Zeichentrick im Bezahlfernsehen
Time Warner startet Kinderkanal in Deutschland

Der Medienriese Time Warner (CNN, Warner Bros.) nimmt den Fernsehmarkt in Deutschland wieder in Angriff. Der weltweit größte Medienkonzern startet den Zeichentricksender Boomerang in Deutschland.

HAMBURG | DÜSSELDORF. Der deutschsprachige Kinderkanal wird Teil des Bezahlangebots von Kabel Deutschland (KDG) und Kabel Baden-Württemberg.

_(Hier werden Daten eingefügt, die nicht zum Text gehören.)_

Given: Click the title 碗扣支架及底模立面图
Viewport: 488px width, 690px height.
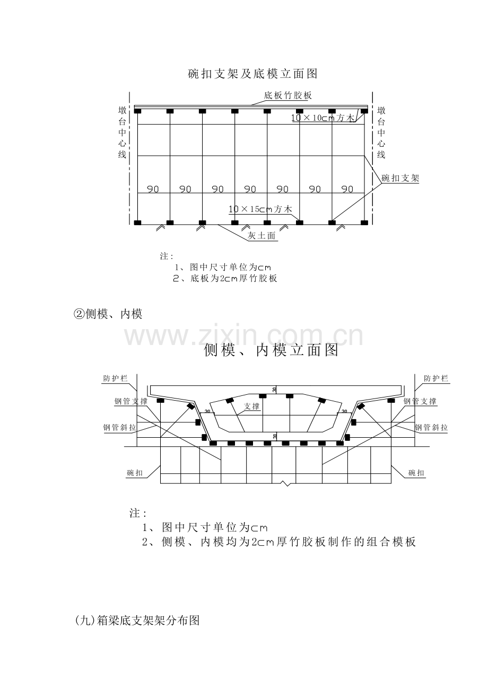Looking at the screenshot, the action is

Der Start des neuen Senders kommt nicht überraschend. Turner Broadcasting System (TBS), Fernsehtochter von Time Warner, hat das Pay-TV-Angebot bereits Ende des vergangenen Jahres angekündigt. Die Reichweite des 24-stündigen Zeichentrickkanals ist allerdings gering. Das deutschsprachige Pay-TV-Angebot von KDG zählt weniger als 350 000 Abonnenten. Dennoch sprach TBS-Deutschland-Chef Michael Riley gestern von einer „großartigen Gelegenheit, unser Profil in dieser Region zu stärken.“ Sein Kollege Hannes Heyelmann, Chef der Entwicklungsabteilung, geht zudem davon aus, dass das neue Programm auch Erwachsene anspricht. Heyelmann: „Bei den Kindern ist die Zielgruppe zwischen vier und neun Jahren vorgesehen. Aber der Sender ist für die ganze Familie interessant.“

Mit dem Fernsehen in Deutschland machte Time Warner bisher schlechte Erfahrungen. Erst im vergangenen November verkauften die Amerikaner ihre Beteiligung von 50 Prozent am Nachrichtenkanal N-TV an RTL. Der Fernsehtochter von Bertelsmann gehört der defizitäre Sender damit komplett. Time Warner hatte nach jahrelangen Verlusten die Geduld mit dem Nachrichtenkanal verloren. Denn der Konkurrent N 24, Tochter der Sendergruppe Pro Sieben Sat 1, hat N-TV längst wirtschaftlich überrundet.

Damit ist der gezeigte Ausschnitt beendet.